Sarah was supremely tired of being lectured at, without resort to her own questions or opinions.

‘As far back as we can trace the footsteps of man?’ she asked.

Lambert was genuinely taken aback.

‘Who have you been talking to,’ he demanded, ‘that you make the empirical demands of science?’

Sarah fell stubbornly silent. Nothing could be further from her mind, except her heart. Excluding itself, science found the whole world mad; and in that it shared much with religion.

‘“And God said, Let us make man in our image, after our likeness. So God created man in his own image, in the image of God created he him. Male and female created He them.”’ Lambert laid a cool hand against her hot cheek. ‘“And God blessed them, and God said unto them, Be fruitful, and multiply, and replenish the earth…”’ he paused for breath ‘“…and subdue it.”’

Sarah’s face was a picture.

Lambert relented a little. He knew of her sympathies.

‘Yet, rather than convert by the holy sword,’ he said, smiling, ‘is it not preferable we use a bat? And may the best man win!’

If he was spoiling for a fight then she would give him one.

‘You mean,’ she said, ‘survival of the fittest?’

‘Evolution?’ A flash of lightning. ‘EVOLUTION?’ A bolt of thunder. ‘You
dare
speak to me of evolution?’ Lambert railed. ‘In
this
house?’

Sarah’s mouth was working. She did not see the problem: Herbert Spencer had coined the phrase, although it had taken Darwin’s
Origin of Species
to make it common currency – and they counted the works of both men under their roof.

‘God created all things,’ Lambert insisted, ‘and each after its own kind. Every herb bearing seed, every tree yielding fruit, every fish, every fowl of the air…the beasts of the field and every creeping thing that creepeth upon the earth. They were not “evolved” one out of the other! The foundation of my argument is taken from the first book of Moses.’

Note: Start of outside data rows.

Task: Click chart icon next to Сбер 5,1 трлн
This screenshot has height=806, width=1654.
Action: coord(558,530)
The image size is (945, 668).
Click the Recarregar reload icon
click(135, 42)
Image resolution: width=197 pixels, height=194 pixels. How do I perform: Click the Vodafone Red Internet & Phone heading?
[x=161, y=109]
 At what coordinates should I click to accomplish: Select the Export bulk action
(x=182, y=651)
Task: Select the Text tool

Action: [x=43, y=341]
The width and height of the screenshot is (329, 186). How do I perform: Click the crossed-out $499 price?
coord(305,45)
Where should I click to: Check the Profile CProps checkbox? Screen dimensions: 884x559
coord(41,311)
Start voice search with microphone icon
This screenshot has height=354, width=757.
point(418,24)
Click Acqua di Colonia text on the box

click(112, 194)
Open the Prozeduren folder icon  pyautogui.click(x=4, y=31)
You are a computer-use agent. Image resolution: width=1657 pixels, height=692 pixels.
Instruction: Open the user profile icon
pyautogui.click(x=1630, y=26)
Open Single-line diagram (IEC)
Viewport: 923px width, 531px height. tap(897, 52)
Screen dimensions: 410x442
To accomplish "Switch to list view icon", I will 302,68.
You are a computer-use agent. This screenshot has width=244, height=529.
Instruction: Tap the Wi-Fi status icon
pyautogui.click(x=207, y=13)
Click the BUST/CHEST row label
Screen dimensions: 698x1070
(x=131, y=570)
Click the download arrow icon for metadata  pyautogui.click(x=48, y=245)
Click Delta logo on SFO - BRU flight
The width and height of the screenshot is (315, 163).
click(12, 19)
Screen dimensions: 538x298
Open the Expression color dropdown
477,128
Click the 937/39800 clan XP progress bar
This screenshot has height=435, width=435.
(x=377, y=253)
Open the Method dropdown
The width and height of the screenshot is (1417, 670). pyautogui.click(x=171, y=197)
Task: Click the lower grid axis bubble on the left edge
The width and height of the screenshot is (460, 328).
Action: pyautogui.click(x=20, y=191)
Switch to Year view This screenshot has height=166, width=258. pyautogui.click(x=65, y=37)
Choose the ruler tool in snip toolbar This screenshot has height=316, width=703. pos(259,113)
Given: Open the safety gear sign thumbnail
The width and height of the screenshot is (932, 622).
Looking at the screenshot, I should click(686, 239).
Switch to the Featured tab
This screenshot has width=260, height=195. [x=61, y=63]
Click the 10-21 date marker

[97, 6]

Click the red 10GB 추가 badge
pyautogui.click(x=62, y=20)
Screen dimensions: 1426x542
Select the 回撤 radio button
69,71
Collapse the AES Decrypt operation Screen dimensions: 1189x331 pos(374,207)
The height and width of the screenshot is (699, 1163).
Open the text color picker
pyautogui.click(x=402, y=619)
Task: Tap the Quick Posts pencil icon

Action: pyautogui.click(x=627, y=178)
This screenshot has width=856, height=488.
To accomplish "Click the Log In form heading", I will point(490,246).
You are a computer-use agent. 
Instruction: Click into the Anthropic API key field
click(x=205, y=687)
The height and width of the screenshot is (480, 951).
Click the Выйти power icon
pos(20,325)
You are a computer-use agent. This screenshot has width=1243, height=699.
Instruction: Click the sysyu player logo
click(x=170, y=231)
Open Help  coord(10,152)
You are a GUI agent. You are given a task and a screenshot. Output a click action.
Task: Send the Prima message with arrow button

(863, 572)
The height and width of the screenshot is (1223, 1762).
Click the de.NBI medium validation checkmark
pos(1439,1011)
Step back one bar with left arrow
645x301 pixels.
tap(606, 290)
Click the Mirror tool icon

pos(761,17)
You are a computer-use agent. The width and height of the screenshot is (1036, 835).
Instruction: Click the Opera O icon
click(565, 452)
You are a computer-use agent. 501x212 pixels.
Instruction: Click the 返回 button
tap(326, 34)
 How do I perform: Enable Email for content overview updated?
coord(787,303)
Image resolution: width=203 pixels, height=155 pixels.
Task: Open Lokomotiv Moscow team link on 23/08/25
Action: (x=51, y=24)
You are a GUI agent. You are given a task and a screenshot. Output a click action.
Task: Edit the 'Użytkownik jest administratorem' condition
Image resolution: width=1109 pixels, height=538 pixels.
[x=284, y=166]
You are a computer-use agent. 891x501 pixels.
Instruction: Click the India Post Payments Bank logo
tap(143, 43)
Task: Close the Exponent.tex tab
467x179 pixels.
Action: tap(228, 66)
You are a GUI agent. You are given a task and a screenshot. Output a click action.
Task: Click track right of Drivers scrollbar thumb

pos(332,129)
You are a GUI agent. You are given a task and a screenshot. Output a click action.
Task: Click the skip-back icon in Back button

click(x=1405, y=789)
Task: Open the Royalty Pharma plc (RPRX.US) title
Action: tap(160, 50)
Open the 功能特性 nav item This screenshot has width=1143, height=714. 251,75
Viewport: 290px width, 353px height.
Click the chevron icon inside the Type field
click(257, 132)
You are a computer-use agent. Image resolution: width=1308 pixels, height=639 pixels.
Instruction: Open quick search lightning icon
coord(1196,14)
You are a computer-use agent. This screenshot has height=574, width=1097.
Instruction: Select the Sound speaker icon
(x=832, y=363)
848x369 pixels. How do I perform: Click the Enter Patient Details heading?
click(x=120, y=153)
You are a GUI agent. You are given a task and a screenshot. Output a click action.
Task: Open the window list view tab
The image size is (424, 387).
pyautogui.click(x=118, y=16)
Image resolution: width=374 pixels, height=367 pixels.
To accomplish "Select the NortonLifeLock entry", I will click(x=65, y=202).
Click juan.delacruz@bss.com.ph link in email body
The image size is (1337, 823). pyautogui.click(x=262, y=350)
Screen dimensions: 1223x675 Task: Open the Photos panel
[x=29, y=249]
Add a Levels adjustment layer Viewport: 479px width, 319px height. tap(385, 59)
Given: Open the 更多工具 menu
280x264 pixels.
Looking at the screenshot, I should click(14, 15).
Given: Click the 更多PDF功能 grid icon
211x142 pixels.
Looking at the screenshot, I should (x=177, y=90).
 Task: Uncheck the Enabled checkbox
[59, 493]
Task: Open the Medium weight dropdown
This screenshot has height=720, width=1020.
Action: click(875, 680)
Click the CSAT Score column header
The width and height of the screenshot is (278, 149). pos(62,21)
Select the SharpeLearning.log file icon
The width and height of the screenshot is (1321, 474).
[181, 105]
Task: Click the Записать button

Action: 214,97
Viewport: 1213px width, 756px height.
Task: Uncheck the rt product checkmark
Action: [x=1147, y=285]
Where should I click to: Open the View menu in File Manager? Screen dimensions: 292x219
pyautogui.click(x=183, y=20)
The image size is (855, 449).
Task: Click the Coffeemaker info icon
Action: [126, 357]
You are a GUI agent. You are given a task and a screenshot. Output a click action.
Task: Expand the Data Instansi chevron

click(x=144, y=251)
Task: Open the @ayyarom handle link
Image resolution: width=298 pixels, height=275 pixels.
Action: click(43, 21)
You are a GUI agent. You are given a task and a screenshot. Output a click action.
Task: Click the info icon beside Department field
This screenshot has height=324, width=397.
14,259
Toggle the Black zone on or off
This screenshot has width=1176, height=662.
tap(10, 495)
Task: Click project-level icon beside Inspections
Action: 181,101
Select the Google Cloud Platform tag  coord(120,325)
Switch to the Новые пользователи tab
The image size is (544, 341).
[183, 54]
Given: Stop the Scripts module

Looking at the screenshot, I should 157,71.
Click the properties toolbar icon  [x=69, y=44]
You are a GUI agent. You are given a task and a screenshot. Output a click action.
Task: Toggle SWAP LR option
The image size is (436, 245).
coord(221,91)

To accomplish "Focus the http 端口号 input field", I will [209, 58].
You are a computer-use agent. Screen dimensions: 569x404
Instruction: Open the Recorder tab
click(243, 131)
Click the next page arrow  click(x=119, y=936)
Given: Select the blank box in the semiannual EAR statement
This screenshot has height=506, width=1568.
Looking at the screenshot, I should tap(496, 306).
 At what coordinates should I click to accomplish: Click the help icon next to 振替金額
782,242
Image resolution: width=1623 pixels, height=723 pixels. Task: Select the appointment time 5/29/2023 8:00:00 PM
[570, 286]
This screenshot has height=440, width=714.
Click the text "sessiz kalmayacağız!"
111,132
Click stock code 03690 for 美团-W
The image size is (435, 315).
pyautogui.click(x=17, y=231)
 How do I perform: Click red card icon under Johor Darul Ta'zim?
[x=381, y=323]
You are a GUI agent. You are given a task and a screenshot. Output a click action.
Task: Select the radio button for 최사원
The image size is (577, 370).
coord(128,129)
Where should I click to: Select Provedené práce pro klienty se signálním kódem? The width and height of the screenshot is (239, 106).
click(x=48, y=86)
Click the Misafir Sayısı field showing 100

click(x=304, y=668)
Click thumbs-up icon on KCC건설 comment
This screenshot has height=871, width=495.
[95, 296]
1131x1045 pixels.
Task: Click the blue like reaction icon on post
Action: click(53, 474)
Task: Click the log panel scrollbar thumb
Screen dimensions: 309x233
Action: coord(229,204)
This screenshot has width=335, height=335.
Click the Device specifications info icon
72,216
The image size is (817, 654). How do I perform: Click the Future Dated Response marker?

Lambert leant a little forward in his bed, pointing a finger.

‘I take the Word of God as my authority. By what right does Mr Darwin make himself a higher authority? He discovers what he finds in the world of Nature…which is itself the Work of God!’

‘Father, you are – ’

‘Darwin’s theories run contrary to revelation, and against Nature…against all that man’s science knows of its workings! Has gravity a “fixed law”? The elements or their 64 chemical constituents, are
they
evolved? Fire, from air? Air, from water? Has carbon evolved from hydrogen or oxygen from nitrogen? Or vice versa, perhaps?

‘No, only animals and plants…even Darwin dares no further.’

With one hand Lambert smoothed the top-sheet. ‘No doubt a whale had hind legs once upon a time. One needs only go to the College of Surgeons, where they exhibit his thigh-bones, to see the proof! The poor creature languishes in the condition of a Chelsea or Greenwich Pensioner, his legs and feet quite gone…’

‘Eh?’ Sarah perked up.

‘Protoplasm! We are to believe ourselves the descendants of…of slime! Oh, his ideas are not new, his precious theory but another revival, as old as Lucretius. The ancients would have it that everything had been fashioned out of mud. Hardly…
huk, hchaa
…original!’

Lambert carelessly gathered up a corner of bed-sheet and coughed into it. Sarah hated it when he worked himself up into a state, and not only for the risk it presented to his delicate health.

‘This so-called law…of “natural selection”, from which all living beings result! “The struggle of Life”? I’ll show you struggle, my man!’ His great meaty hands clutched thin air, throttling all competition. ‘Bring on your ear-worming catchphrases, and I’ll crush the Life out of every one!’

Lambert, lover of bird-life, of plants, had at one time approved the works of the eminent naturalist Mr Charles Darwin. The publication of
The Origin of Species
, however, had come as a shock, the worst in an age of shocks. So much so, he would no longer contemplate eating off the Wedgwood.